The US Select Committee on the Chinese Communist Party’s report ‘Fast Fashion and the Uyghur Genocide: Interim Findings’ notes that because of the overwhelming volume of small packages and lack of actionable data, last year the United States Customs and Border Protection (CBS) cleared over 685 million de minimis shipments with insufficient data to properly determine risk.
Kit Conklin, VP at Kharon, while speaking before the Congressional-Executive Commission on China (CECC) in April 2023, shared: “The sheer volume and scope of goods targeted under the UFLPA poses significant compliance challenges for the industry, as supply chains have increasingly become globalised, complex and opaque.”
Conklin believes the critical challenge for the industry – to discover supply chain visibility and detect risk – is compounded by the Act’s rebuttable presumption and the lack of a de minimis exception, meaning even an insignificant input of product produced in whole or in part with forced labour could result in enforcement action.

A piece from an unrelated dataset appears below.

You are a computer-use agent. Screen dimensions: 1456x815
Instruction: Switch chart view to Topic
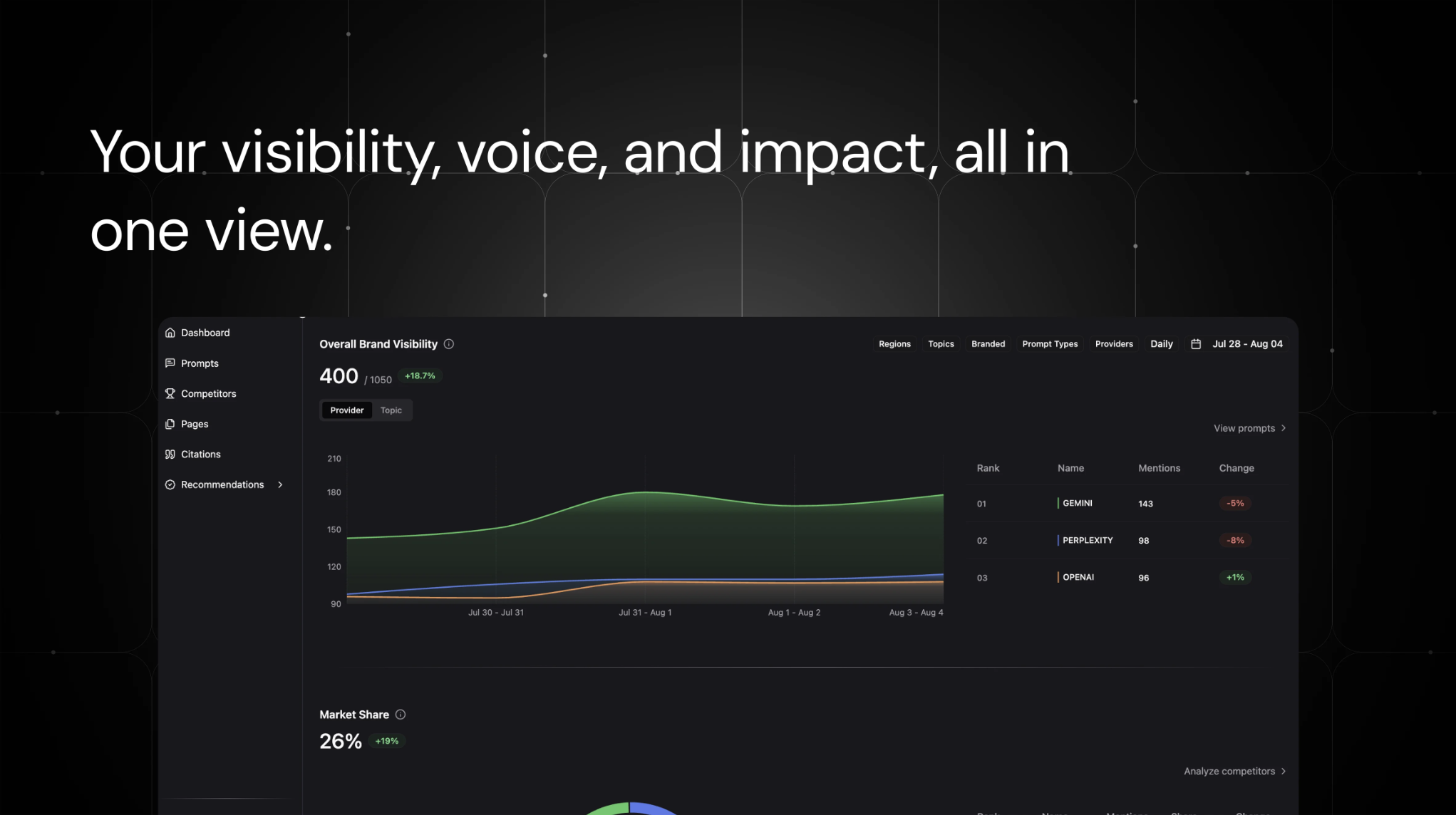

The report concludes transhipment and third-country risk, expanded enforcement priorities from CBP, and new global regulations targeting forced labour in supply chains will persist as challenges in the forced labour risk management programs. It recommends adopting a proactive, risk-based approach to UFLPA compliance by adopting the necessary due diligence tools before detention occurs, which will ensure the industry is prepared to manage evolving enforcement trends.